#### [COMPLETE THE FOLLOWING]
A – Answer these from the laptop charging thread:
(i) What laptop model does the original poster own?
(ii) In the reply that diagnoses the fault, what connection is said to be broken?
(iii) Why was the thread closed?
B – Rewrite everything in the laptop charging thread from "The problem is" down to "I already had)", substituting "motherboard" for "mobo".

# Battery on my laptop won't charge.



## mrfredman (Jun 14, 2007)

I have a Gateway W322 laptop and it won't charge. The problem started a few weeks ago; when I would plug in the power cable it wouldn't charge unless I wiggled the cable around. Soon that stopped working and I found I had to put a little bit of pressure on the power cable to make it charge. This soon became the only way it would charge and consequently I started charging my laptop on its side (so the powercable would stay pushed in)

This no longer works. What I assume happened is the connection on the laptop got jiggled around and now I have only made it worse by pushing on it a lot. 

Any ideas. Is the solution too open it up and jiggle around that piece? Or is it something else that I'm totally missing?


----------



## Houndog777 (May 17, 2007)

Hi, you could try a new charger.............or is the actual power socket on the laptop loose?


----------



## hwm54112 (Oct 10, 2005)

The problem is the solder connection between the jack and the mobo is broken. The fix is to open it up and resolder the jack to the mobo. Just moving it around won't solve it. The jacks are cheap so I suggest buying a new one and replacing it. 

On some laps, a power board is used. The jack is soldered to a samll board that is screwed to the mobo. In that case it may be simpler to replace the powerboard if the expense isn't to high. Some powerboards include other jacks as well


----------



## mrfredman (Jun 14, 2007)

So I never managed to fix the problem, and I just got back from vacation and I'm continuing to work on it. I took it into a computer parts store to see if I needed a new part, they took it apart with me, and i took it home to reassemble (their conclusion was that I probably just needed a new power chord, or to perhaps file down the plastic on the end of the one I already had)

As I'm putting the computer back together though, it won't turn on. When I plug in the charger and shove it in the same way I've gotten it to work in the past, the light that says the battery is charging comes on but I can't turn the laptop on.

Is there a manual way to turn on the power on a gateway laptop (without using the power button) Or am I doing something wrong putting it back together. Here are some pictures of how I have it connected, but everything looks correct to me. (Sorry about the quality my camera sucks)


----------



## jwhidden8 (Apr 14, 2009)

Bump...

I have the exact problem with my gateway laptop. The manner in which it stopped working is the same as well, in that it stopped charging unless I'd rattle the cord or place it on it's side. Now it's not charging at all.

Did you ever find a solution to the problem?


----------



## TriggerFinger (Jan 30, 2008)

Thread is CLOSED for lack of updates and responses. Those who share the same problem, you are encouraged to open a separate thread.


----------

#### [SOURCE EXCERPT]

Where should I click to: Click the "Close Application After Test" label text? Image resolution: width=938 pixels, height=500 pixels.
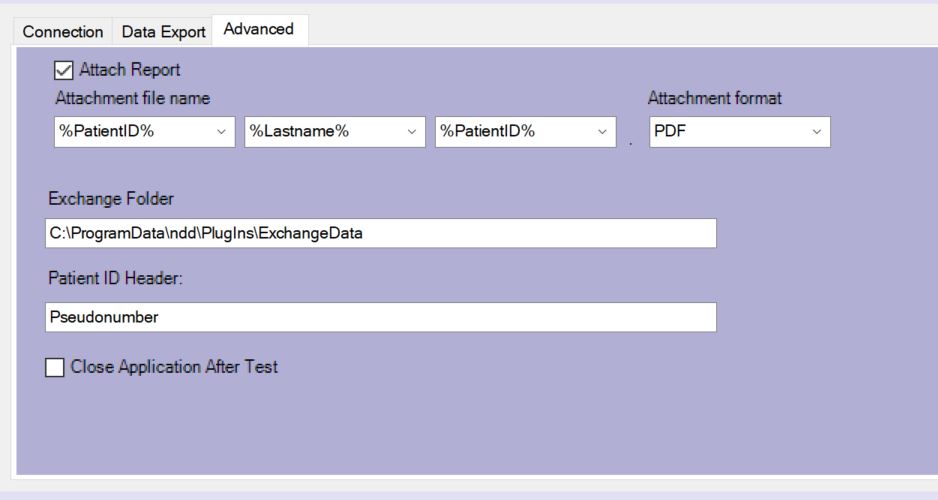coord(174,367)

#### [EXERCISE RESULTS]
A –
(i) A Gateway W322.
(ii) The solder connection between the jack and the mobo.
(iii) For lack of updates and responses.

B –
The problem is the solder connection between the jack and the motherboard is broken. The fix is to open it up and resolder the jack to the motherboard. Just moving it around won't solve it. The jacks are cheap so I suggest buying a new one and replacing it. 

On some laps, a power board is used. The jack is soldered to a samll board that is screwed to the motherboard. In that case it may be simpler to replace the powerboard if the expense isn't to high. Some powerboards include other jacks as well


----------



## mrfredman (Jun 14, 2007)

So I never managed to fix the problem, and I just got back from vacation and I'm continuing to work on it. I took it into a computer parts store to see if I needed a new part, they took it apart with me, and i took it home to reassemble (their conclusion was that I probably just needed a new power chord, or to perhaps file down the plastic on the end of the one I already had)